As you can see, desipramine is a more selective NRI than nortriptyline. Whether this is a good thing or a bad thing depends on the individual.

 

Re: feeling like im out of options » ed_uk2010

Posted by Phillipa on January 31, 2015, at 20:19:06

In reply to Re: feeling like im out of options, posted by ed_uk2010 on January 31, 2015, at 17:21:54

Ed true know of not a soul that takes a TCI. Heart issues and others, and yes the OD one also. PJ

 

Re: more on my Delersonalization experience

Posted by hello123 on February 1, 2015, at 0:24:20

In reply to Re: more on my Delersonalization experience, posted by ed_uk2010 on January 30, 2015, at 15:15:50

> Oh right. Cyproheptadine is a more potent antihistamine than nortriptyline. Desipramine has little antihistamine effect.
>

Ed, do you have any of the number for Desipramines affinity for the Histamine receptor?

 

Re: feeling like im out of options » Phillipa

Posted by ed_uk2010 on February 1, 2015, at 7:28:27

In reply to Re: feeling like im out of options » ed_uk2010, posted by Phillipa on January 31, 2015, at 20:19:06

> Ed true know of not a soul that takes a TCI. Heart issues and others, and yes the OD one also. PJ

Tricyclics are very widely prescribed here but not for depression. Amitriptyline is the main TCA used, for chronic pain conditions. Cymbalta is little used for this purpose. I know a lot of people on TCAs, but none on Cymbalta... or Strattera for that matter.

 

Re: more on my Delersonalization experience » hello123

Posted by ed_uk2010 on February 1, 2015, at 7:55:28

In reply to Re: more on my Delersonalization experience, posted by hello123 on February 1, 2015, at 0:24:20

> > Oh right. Cyproheptadine is a more potent antihistamine than nortriptyline. Desipramine has little antihistamine effect.
> >
>
> Ed, do you have any of the number for Desipramines affinity for the Histamine receptor?

Yes, but remember, affinity values are of no meaning in isolation. The pharmacological effects of a drug depend on the concentration of the drug achieved at the receptor site in vivo, as well as the affinity, and a drug's comparative affinity for other sites is very important.

Different experiments come up with somewhat different results, but out of all sites, desipramine has the highest affinity for the human NE transporter, with a Ki of approximately 2. Remember that affinity values are of no meaning in isolation, but potentially useful for the comparison of a specific drug's binding to different sites.
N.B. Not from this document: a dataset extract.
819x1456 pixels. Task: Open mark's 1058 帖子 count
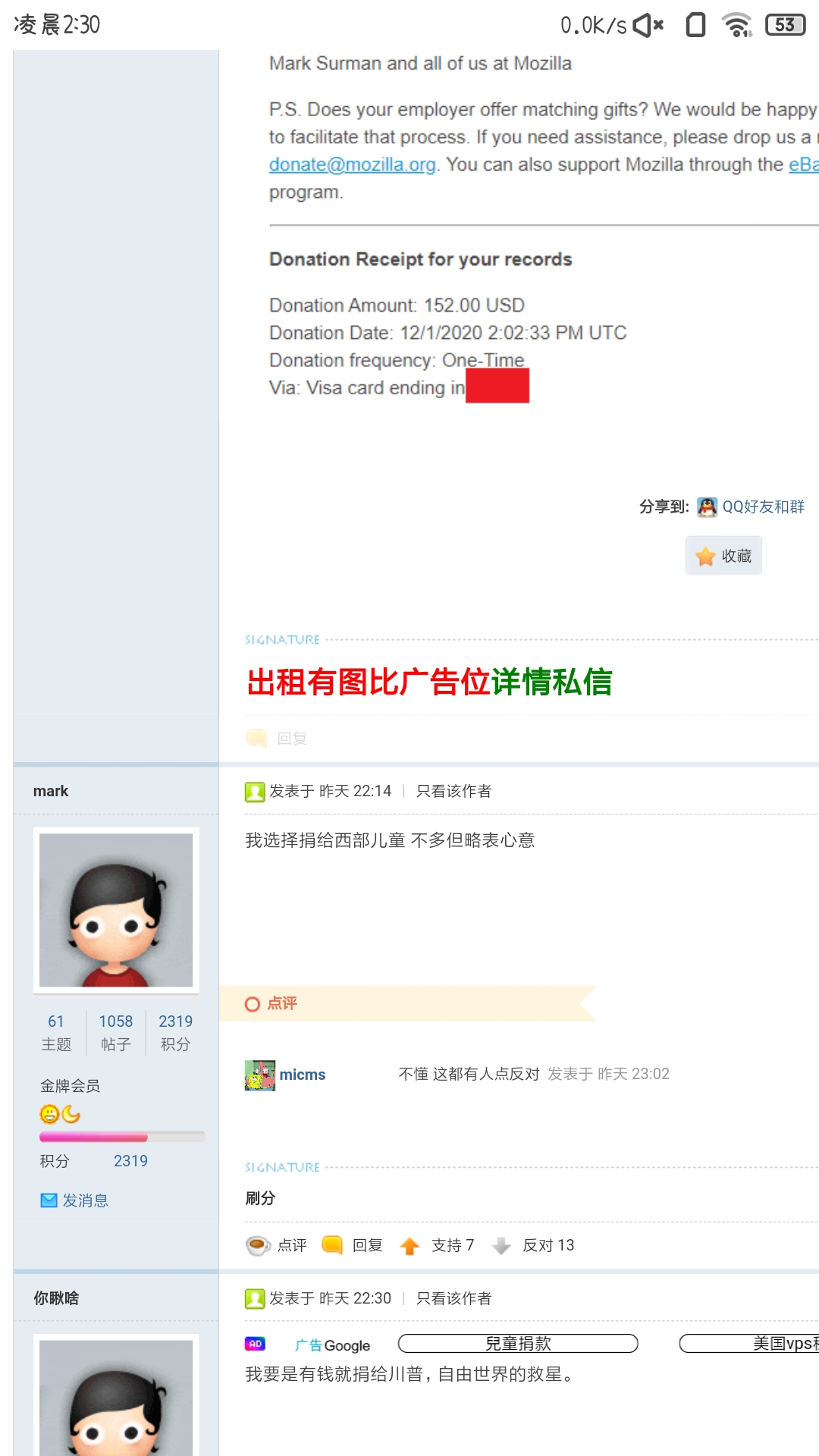116,1033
The affinity of desipramine for the human H1 histamine receptor is many times lower than its affinity for the NE transporter, with a Ki of around 60. Do not use Ki affinity values to casually compare the affinity of different drugs for the same site, because different drugs achieve very different concentrations at the receptor.
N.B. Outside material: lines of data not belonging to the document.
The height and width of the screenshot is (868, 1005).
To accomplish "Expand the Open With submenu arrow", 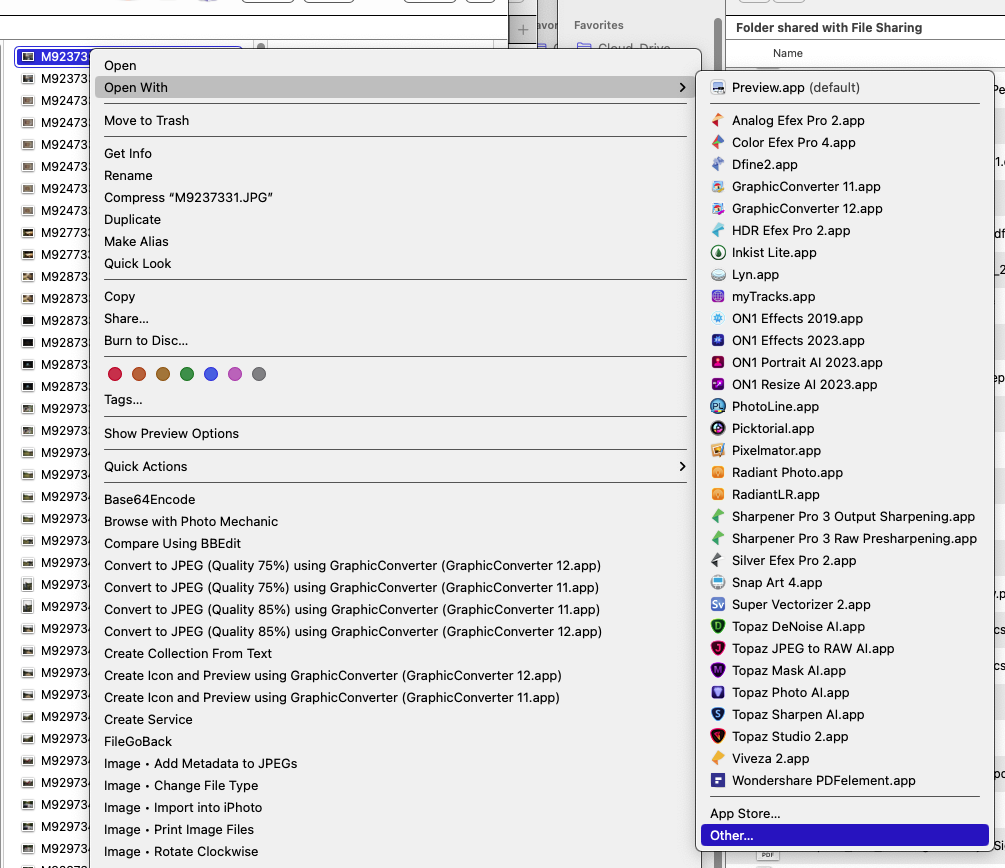I will click(682, 88).
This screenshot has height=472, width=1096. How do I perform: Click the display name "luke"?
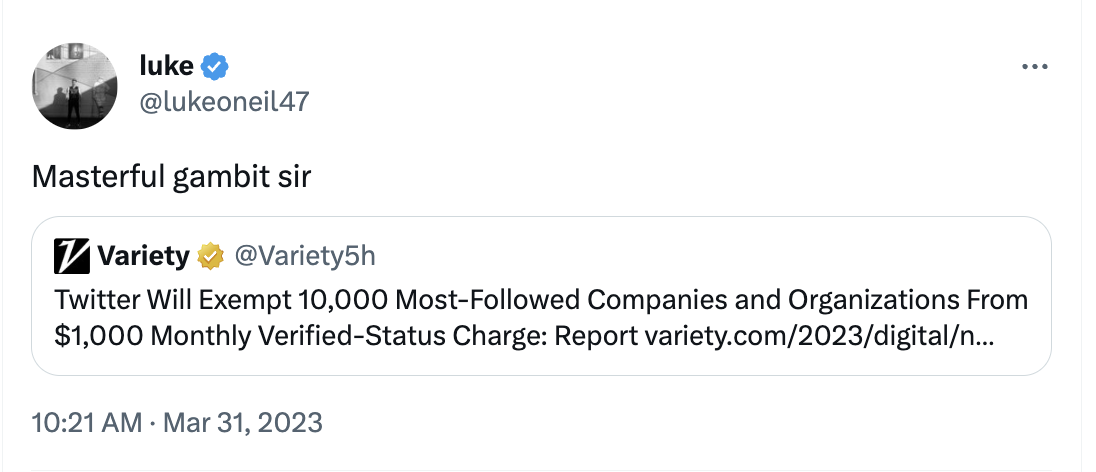click(166, 67)
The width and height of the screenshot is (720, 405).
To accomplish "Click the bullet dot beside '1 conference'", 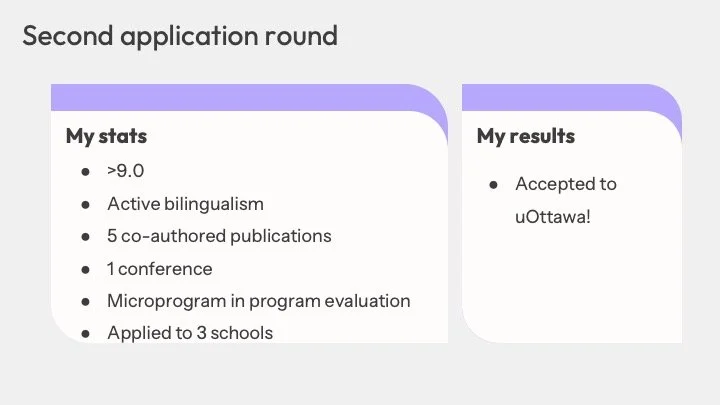I will pyautogui.click(x=85, y=270).
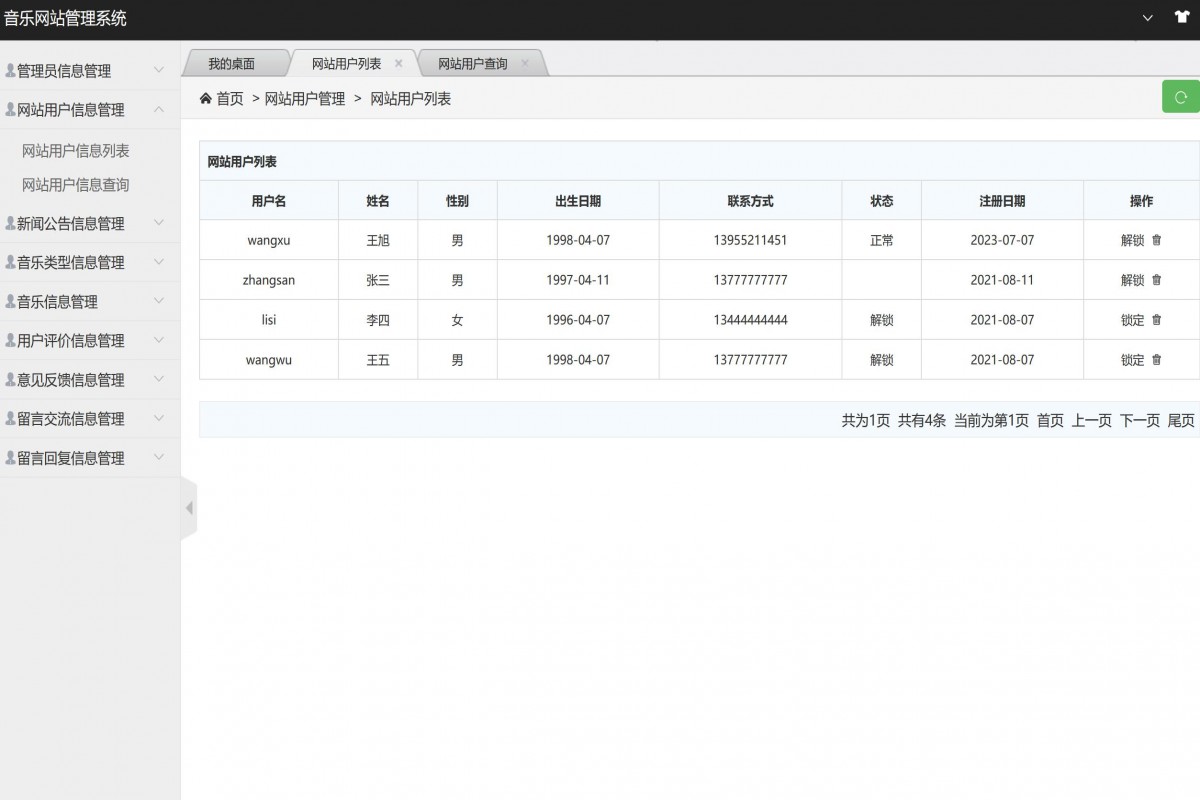The width and height of the screenshot is (1200, 800).
Task: Open the user dropdown in the top bar
Action: coord(1148,18)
Anyway, the point is, because desipramine binds to human brain NE uptake sites with far higher affinity than H1 sites, it is possible to achieve reuptake inhibition with very little antihistamine effect. This is noticeable clinically; desipramine is unlikely to cause a subjective antihistamine-type sedation. Bear in mind, a lot of the subjective effects of antihistamine such as diphenhydramine are not due to H1 antagonism (these drugs are not selective)... many of the subjective effects are anticholinergic.
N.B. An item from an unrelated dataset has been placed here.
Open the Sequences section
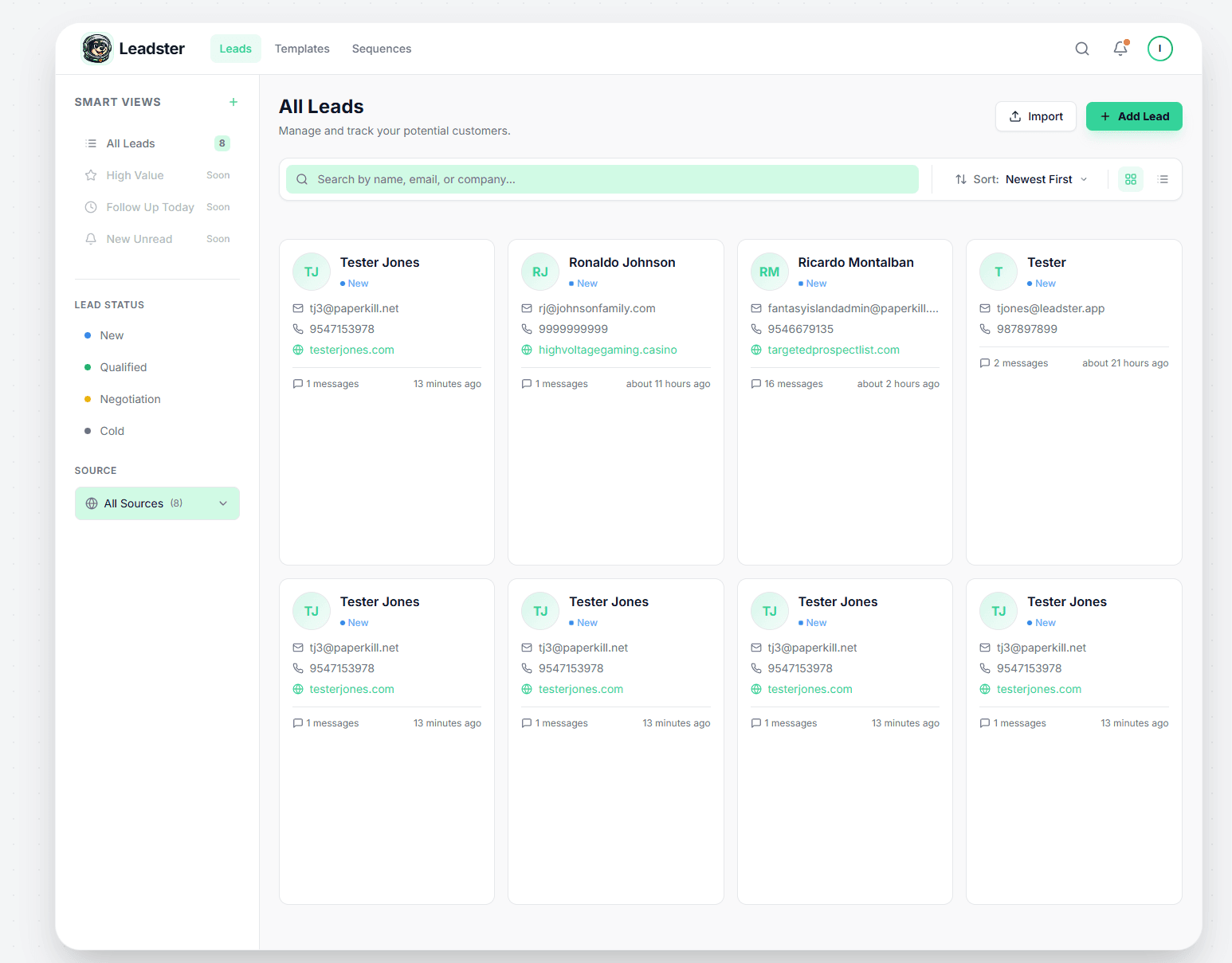This screenshot has height=963, width=1232. click(x=382, y=48)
It's interesting that one of the drugs you have benefited from a great deal is a potent antihistamine, cyproheptadine. No doubt its benefits on mood were not due to histamine antagonism, however. Cyproheptadine has affinity for the 5-HT2a receptor with a Ki of around 1, which may be relevant. Its affinity for the H1 histamine receptor is extremely high, at around 0.06.